At first we should stress that the signs and miracles of verse 20 do not refer to Jesus’ spectacular activity of miracles and exorcisms. The position of this possible time indicator at the end of the section suggests otherwise. Also, Josephus does not report extraordinary events which could be interpreted as signs and miracles in the thirties of the first century CE. Therefore a different question can be asked: is there another period in that era that is identifiable as a period – or maybe the period – of ‘signs and miracles’ (σημεῖα καἱ τέρατα)?

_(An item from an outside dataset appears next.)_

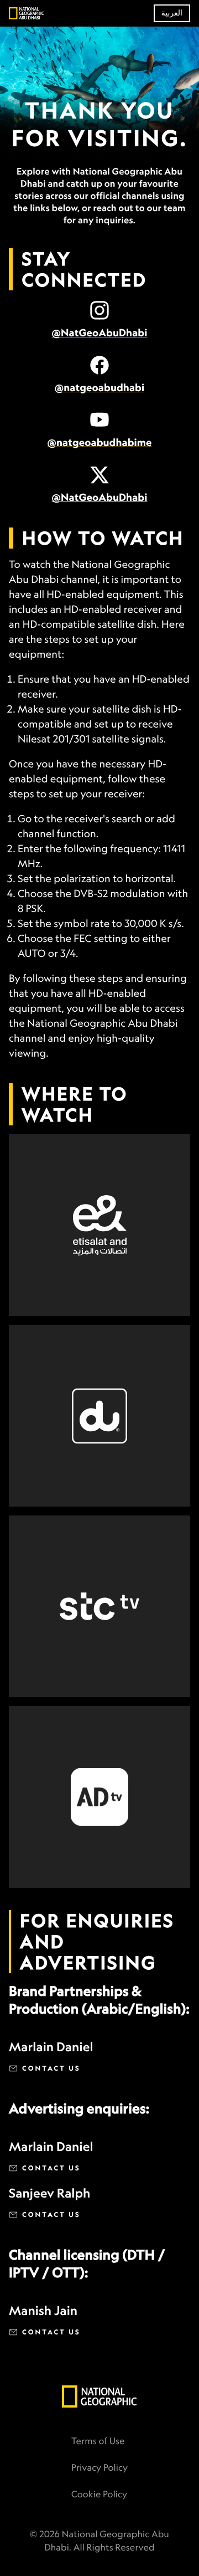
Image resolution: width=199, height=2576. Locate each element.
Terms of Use (98, 2440)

Below I discuss several fragments of Josephus’s War in which these two words are used. As we will see, a pattern can be discerned in Josephus’s use of σημεῖα and τέρατα: these words are frequently used in in a context of catastrophe, war, destruction or calamity. In the quotes below I underline the ‘signs’ and ‘miracles’ (or ‘portents’) nouns and I put in bold the words or phrases related to war or catastrophe.

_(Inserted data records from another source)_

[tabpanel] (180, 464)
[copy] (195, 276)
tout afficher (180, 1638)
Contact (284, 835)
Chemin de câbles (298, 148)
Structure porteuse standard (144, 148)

In War Josephus only once uses the words σημεῖα and τέρατα together, at the very beginning of this work (Book I verse 28) when he oversees his undertaking: I will describe the burning of the Temple, perpetrated contrary to Caesar’s wishes, and the number of sacred treasures seized as booty from the flames; the capture of the city, and the signs and portents that preceded it.
In War I:377-378 the word τέρας is used twice, and σημεῖον once: Do not let the convulsions of inanimate nature disturb you or imagine that the earthquake is a portent (τέρας) of further disaster. These accidents to which the elements are subject have physical causes, and beyond the immediate injury inflicted bring no further consequences to mankind. A pestilence, a famine, subterranean commotions may possibly be preceded by some slighter premonition (σημεῖον), but these catastrophes themselves are limited by their very magnitude to their instant effects. I ask you, can war, even if we are defeated, do us more harm than the earthquake?

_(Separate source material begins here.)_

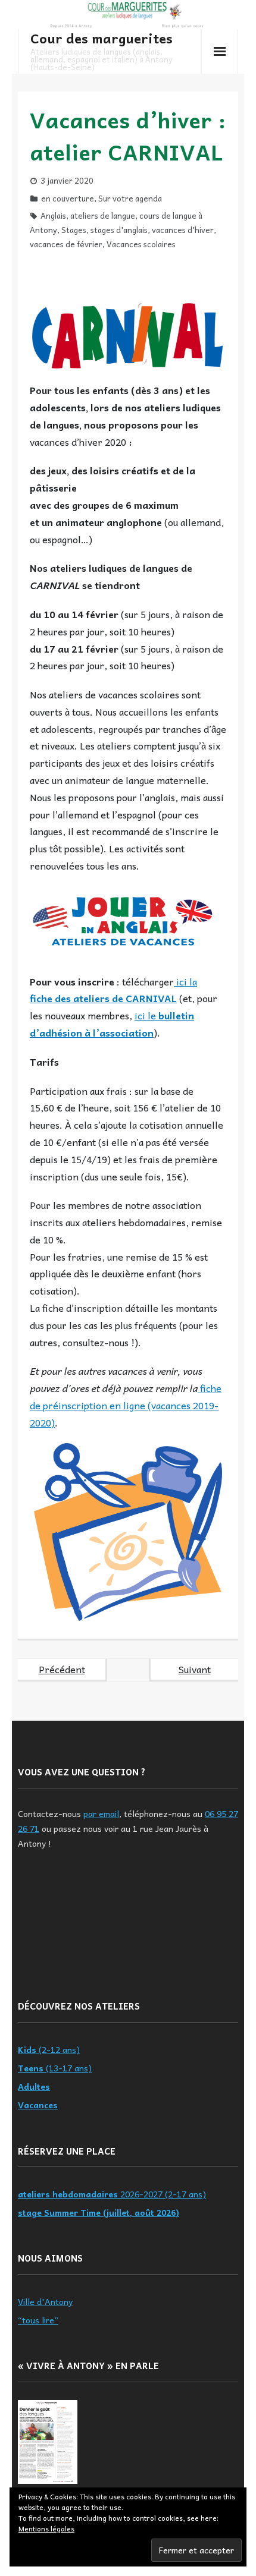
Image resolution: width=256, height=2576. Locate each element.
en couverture (67, 198)
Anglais (53, 215)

Our adversaries, on the other hand, have one grave portent (τέρας) of impending destruction in a recent incident, due neither to natural causes nor to the actions of others.
Elsewhere Josephus uses τἐρας (portent) alone:
War VI:288: Thus it was that the wretched people were deluded at that time by charlatans and pretended messengers of the deity; while they neither heeded nor believed in the manifest portents (τέρασιν) that foretold the coming desolation, but, as if thunderstruck and bereft of eyes and mind, disregarded the plain warnings of God.
This verse is followed by the enumeration of different omens in verse 289-294). Then follows verse 295, in which Josephus again uses both τέρας and σημεῖον.
It may be clear that Josephus uses σημεῖον and τέρας several times to describe ominous portents of a specific catastrophe, the destruction of the Temple and the capture of Jerusalem during the war against the Romans.
While at first sight there are no chronological clues in Ascension of Isaiah 3:13-20, at closer reading this section ends with a veiled time indication of Jesus’ life and passion. According to Josephus one specific catastrophe was preceded by signs and miracles in that era, and that catastrophe was the catastrophic end of Jerusalem and its temple. It is in that period that Ascension of Isaiah 3:20 places Jesus’ activity, passion and resurrection.